For queue-time and cost monitoring, the pipeline analytics view exposes wait time, and Azure Monitor metrics on the VMSS give you instance-count over time. A KQL query against your cost export surfaces idle spend:
// Daily compute cost attributed to the agent VMSS, last 30 days.
Usage
| where TimeGenerated > ago(30d)
| where ResourceId has "virtualMachineScaleSets/vmss-ado-linux"
| summarize CostUSD = sum(CostInBillingCurrency) by bin(TimeGenerated, 1d)
| order by TimeGenerated asc
Enterprise scenario
A payments platform team ran a 24-agent persistent Linux pool for a monorepo of ~140 services. Two constraints collided. First, PCI segmentation: their auditor flagged that build agents with broad outbound internet access sat one hop from the cardholder-data environment, and any compromised npm or NuGet dependency could exfiltrate or pivot. Second, cost: the pool was sized for the 9-11 a.m. merge storm but billed flat around the clock, running near 22% average utilization.
They moved to a scale set pool with recycleAfterEachUse: true, desiredIdle: 4 (their measured merge-storm floor), and maxCapacity: 40. The VMSS went into a dedicated, internet-egress-denied subnet; the only allowed outbound was the AzureDevOps service tag plus a Private Endpoint to Azure Artifacts upstream feeds, which proxied and cached the public registries. That single change satisfied the segmentation finding - builds could no longer reach the open internet - while the cached feeds actually sped up restores.

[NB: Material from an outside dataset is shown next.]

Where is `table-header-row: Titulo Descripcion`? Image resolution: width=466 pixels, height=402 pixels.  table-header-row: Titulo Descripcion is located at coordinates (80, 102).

The subtle bug they hit: with desiredIdle: 0 (their first attempt at maximum savings), the merge storm produced 3-4 minute queue times because every one of the dozen simultaneous builds cold-started a VM. Worse, a flaky image-extension rollout one night entered a provision-fail-recycle loop and quietly burned a weekend of compute. The fix was twofold - raise desiredIdle to cover the concurrent floor, and alert on offline agents so a bad image pages someone:
// Alert: agents that provisioned but never came online (broken image/extension).
AzureDiagnostics
| where Category == "ScaleSetAgentPool"
| where Status_s == "offline"
| summarize OfflineAgents = dcount(AgentName_s) by bin(TimeGenerated, 5m), PoolName_s
| where OfflineAgents > 2
Net result: a 34% drop in monthly CI compute spend, a clean-room VM per job that closed the cross-build contamination finding, and an egress posture the auditor signed off on - all without changing a line of pipeline YAML beyond the pool: reference.